§ To-do item
Convert the rows, starting at the line containing "coordinates (305, 875)." and running through the last row, into a Markdown table with two columns, Number and Text, one line per table row. Skip any blank lines.

Stored data entries
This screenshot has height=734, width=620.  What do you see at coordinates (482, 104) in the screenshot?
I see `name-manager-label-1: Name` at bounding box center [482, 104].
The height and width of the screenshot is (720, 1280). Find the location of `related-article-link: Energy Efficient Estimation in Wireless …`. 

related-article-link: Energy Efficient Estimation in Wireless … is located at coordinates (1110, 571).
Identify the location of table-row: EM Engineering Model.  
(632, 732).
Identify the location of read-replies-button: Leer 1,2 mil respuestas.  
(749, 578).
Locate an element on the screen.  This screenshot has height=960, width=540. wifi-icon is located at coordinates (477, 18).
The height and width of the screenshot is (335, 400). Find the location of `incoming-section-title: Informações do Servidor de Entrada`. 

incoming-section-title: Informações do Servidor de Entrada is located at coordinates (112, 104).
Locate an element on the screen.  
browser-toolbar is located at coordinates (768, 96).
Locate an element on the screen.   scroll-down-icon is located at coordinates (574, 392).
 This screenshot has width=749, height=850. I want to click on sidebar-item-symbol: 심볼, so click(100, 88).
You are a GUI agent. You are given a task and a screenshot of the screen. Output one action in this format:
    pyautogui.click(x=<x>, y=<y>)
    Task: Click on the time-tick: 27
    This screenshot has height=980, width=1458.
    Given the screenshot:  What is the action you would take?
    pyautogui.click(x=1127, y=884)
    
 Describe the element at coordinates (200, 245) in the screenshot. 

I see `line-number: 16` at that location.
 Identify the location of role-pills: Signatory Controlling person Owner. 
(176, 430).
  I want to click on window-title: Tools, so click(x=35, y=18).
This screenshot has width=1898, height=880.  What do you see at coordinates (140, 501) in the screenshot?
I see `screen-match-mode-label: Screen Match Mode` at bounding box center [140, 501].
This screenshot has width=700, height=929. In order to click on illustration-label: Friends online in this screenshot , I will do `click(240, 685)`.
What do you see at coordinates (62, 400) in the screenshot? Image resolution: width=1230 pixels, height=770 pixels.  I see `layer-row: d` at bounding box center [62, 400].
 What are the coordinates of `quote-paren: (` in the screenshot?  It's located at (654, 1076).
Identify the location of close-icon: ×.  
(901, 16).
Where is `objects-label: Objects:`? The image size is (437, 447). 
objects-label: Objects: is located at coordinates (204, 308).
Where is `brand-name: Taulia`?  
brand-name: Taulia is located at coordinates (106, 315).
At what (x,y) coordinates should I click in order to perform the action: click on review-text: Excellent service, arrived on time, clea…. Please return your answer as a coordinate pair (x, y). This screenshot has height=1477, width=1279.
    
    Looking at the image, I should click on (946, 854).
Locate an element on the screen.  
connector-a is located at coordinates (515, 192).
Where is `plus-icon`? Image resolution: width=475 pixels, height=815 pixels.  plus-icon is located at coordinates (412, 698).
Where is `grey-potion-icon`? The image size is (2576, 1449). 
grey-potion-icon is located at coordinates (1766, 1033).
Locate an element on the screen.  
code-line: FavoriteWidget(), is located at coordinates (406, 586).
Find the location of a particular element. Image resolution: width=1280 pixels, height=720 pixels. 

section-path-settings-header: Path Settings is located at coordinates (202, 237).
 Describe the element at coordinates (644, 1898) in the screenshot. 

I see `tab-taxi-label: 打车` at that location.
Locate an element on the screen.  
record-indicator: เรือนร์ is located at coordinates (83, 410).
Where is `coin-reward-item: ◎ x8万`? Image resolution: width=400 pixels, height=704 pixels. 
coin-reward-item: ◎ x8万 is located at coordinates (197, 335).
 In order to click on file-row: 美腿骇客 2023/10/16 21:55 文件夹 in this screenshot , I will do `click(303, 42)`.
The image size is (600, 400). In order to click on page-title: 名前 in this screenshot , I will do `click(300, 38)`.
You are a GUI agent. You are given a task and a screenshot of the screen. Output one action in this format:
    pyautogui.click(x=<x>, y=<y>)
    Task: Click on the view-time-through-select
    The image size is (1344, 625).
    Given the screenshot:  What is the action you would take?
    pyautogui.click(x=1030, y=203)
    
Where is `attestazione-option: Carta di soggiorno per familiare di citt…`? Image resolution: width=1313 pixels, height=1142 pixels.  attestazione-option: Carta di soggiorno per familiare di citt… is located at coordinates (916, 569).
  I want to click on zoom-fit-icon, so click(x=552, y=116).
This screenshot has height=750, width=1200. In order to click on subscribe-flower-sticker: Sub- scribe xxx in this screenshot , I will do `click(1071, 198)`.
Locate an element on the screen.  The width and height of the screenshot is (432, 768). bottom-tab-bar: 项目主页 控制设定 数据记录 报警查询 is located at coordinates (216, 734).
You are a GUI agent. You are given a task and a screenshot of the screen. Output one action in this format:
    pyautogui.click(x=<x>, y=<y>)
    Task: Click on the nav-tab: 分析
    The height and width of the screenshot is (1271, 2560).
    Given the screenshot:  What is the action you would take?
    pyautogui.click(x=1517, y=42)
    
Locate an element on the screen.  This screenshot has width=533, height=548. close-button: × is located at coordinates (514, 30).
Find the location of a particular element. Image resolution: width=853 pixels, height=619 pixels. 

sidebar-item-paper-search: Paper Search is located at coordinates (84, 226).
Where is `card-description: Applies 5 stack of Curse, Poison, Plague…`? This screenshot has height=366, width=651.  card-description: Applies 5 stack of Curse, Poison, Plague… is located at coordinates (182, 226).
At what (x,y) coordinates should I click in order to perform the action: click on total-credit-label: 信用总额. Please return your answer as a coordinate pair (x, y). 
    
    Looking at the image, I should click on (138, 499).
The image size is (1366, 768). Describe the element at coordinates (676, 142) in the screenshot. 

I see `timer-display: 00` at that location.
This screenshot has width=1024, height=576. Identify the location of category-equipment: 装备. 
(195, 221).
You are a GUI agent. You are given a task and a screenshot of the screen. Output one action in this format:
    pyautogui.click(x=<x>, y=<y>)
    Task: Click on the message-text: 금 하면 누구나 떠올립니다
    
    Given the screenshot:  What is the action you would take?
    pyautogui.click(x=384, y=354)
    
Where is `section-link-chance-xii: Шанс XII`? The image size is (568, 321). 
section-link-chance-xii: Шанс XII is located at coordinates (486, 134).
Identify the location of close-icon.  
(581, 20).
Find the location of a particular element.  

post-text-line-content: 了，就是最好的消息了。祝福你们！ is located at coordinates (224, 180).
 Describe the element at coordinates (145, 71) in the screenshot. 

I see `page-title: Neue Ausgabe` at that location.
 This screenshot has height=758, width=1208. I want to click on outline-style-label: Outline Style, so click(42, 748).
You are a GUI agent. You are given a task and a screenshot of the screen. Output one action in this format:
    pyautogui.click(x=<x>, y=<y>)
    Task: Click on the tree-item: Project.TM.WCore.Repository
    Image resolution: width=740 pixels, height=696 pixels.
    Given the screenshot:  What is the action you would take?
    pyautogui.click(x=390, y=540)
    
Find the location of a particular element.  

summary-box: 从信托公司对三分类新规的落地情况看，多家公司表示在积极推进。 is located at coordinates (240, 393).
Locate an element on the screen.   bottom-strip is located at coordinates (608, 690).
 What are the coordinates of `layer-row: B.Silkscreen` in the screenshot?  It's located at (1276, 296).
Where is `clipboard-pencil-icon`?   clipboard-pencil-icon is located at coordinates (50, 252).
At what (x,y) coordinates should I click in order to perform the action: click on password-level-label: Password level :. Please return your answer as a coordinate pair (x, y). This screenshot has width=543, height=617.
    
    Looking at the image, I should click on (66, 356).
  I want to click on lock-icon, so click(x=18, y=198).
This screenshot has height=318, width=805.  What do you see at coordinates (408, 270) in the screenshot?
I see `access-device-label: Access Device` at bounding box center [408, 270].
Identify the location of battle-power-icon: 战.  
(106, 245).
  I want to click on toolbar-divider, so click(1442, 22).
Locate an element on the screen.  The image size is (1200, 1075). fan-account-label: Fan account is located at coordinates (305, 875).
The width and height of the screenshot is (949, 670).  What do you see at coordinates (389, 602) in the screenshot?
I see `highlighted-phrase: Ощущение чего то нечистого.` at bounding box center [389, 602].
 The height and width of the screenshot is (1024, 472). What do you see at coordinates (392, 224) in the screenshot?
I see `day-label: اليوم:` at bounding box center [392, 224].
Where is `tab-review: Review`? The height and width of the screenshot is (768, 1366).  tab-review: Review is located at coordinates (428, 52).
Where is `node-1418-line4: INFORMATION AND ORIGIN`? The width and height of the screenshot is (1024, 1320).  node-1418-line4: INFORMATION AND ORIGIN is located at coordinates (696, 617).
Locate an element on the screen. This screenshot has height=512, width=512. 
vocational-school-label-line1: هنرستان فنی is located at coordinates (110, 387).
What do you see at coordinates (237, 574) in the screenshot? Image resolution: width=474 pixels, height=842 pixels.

§ Completed exercise
| Number | Text |
|---|---|
| 1 | Locate an element on the screen.  The image size is (1200, 1075). fan-account-label: Fan account is located at coordinates (305, 875). |
| 2 | The width and height of the screenshot is (949, 670).  What do you see at coordinates (389, 602) in the screenshot? |
| 3 | I see `highlighted-phrase: Ощущение чего то нечистого.` at bounding box center [389, 602]. |
| 4 |  The height and width of the screenshot is (1024, 472). What do you see at coordinates (392, 224) in the screenshot? |
| 5 | I see `day-label: اليوم:` at bounding box center [392, 224]. |
| 6 | Where is `tab-review: Review`? The height and width of the screenshot is (768, 1366).  tab-review: Review is located at coordinates (428, 52). |
| 7 | Where is `node-1418-line4: INFORMATION AND ORIGIN`? The width and height of the screenshot is (1024, 1320).  node-1418-line4: INFORMATION AND ORIGIN is located at coordinates (696, 617). |
| 8 | Locate an element on the screen. This screenshot has height=512, width=512.  |
| 9 | vocational-school-label-line1: هنرستان فنی is located at coordinates (110, 387). |
| 10 | What do you see at coordinates (237, 574) in the screenshot? Image resolution: width=474 pixels, height=842 pixels. |